### PROVIDED TEXT

The logical next step would be to consider a study where we went into classrooms and asked students to vote. In this case we not only do not know how many men and women there will be, nor the number of For and Against votes, but we don't even know the total sample size.

It may be possible to generate random samples with this design, but I have not figured out how to do it. I would first have to draw a random sample size, then repeated the calculations in the previous section, then draw another random sample size, and so on. I seriously doubt that it is worth the computational time needed to carry out this process. I suppose that it could be done, but I'm not going to do it.

Conclusion

In many situations the above procedures might be considered overkill. When we have large expected frequencies in all of the cells, the Pearson chi-square test is quite appropriate. The difference in probability values between that statistic and the ones given here will be small. However when we have one or more small expected frequencies things start to fall apart. Campbell (2007) in an extensive study of 2 × 2 tables, concluded that Fisher's Exact Test works well enough when we have small expected frequencies. He also concluded that a modified Pearson's chi-square [χ2(N/(N-1))] is satisfactory when the smallest expected frequency is greater than 1 for 2 × 2 tables. (I believe that this adjustment can be attributed to Karl Pearson's son Egon, who was also a noted statistician.) However there is no reason why we need to be satisfied with "well enough" when we have a more appropriate solution via randomization tests.

######
### RAW DATA

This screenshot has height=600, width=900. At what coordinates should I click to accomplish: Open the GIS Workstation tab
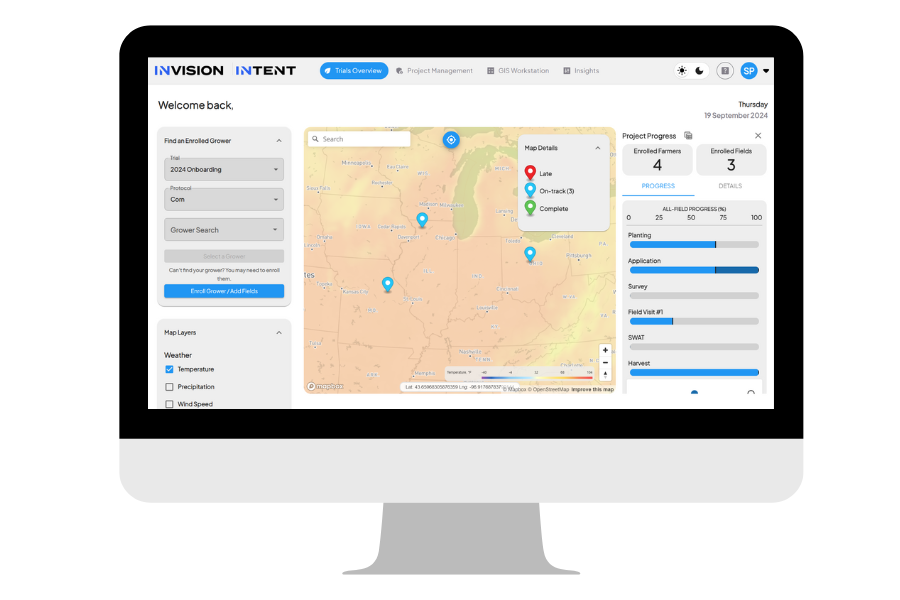[517, 71]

######

## WORK TASK A
Answer these questions about the statistics passage, marking each answer (i), (ii) or (iii):
(i) Besides the counts of men, women and votes, what else is unknown in the classroom voting study?
(ii) Which test did Campbell (2007) conclude works well enough with small expected frequencies?
(iii) To whom does the author attribute the adjustment to Pearson's chi-square?
## WORK TASK B
Do these statements agree with the statistics passage? For each, answer yes or no and quote the words that decide it.
(i) The author has worked out how to generate random samples for the classroom voting design.
(ii) The Pearson chi-square test is appropriate when all cells have large expected frequencies.
(iii) Campbell's study examined 3 × 3 tables.
## WORK TASK C
Extend the statistics passage past its final sentence.

## TASK OUTPUT A
(i) The total sample size.
(ii) Fisher's Exact Test.
(iii) Egon, Karl Pearson's son.

## TASK OUTPUT B
(i) No: "It may be possible to generate random samples with this design, but I have not figured out how to do it."
(ii) Yes: "When we have large expected frequencies in all of the cells, the Pearson chi-square test is quite appropriate."
(iii) No: "Campbell (2007) in an extensive study of 2 × 2 tables"

## TASK OUTPUT C
Campbell, I. (2007). Chi-squared and Fisher-Irwin tests of two-by-two tables with small sample recommendations. Statistical in Medicine, 26, 3661-3675.

Fisher, R. A. (1935). The Design of Experiments. Edinburgh, Oliver and Boyd.

Howell, D. C. ,(2010). Chi-square test: Analysis of contingency tables. In Lovric, M. (2011). International Encyclopedia of Statistical Science, Springer-Verlag, Berlin.

Yates, F. (1934). Contingency tables involving small numbers and the χ2 test. Journal of the Royal Statistical Society Supplement 1:217-235.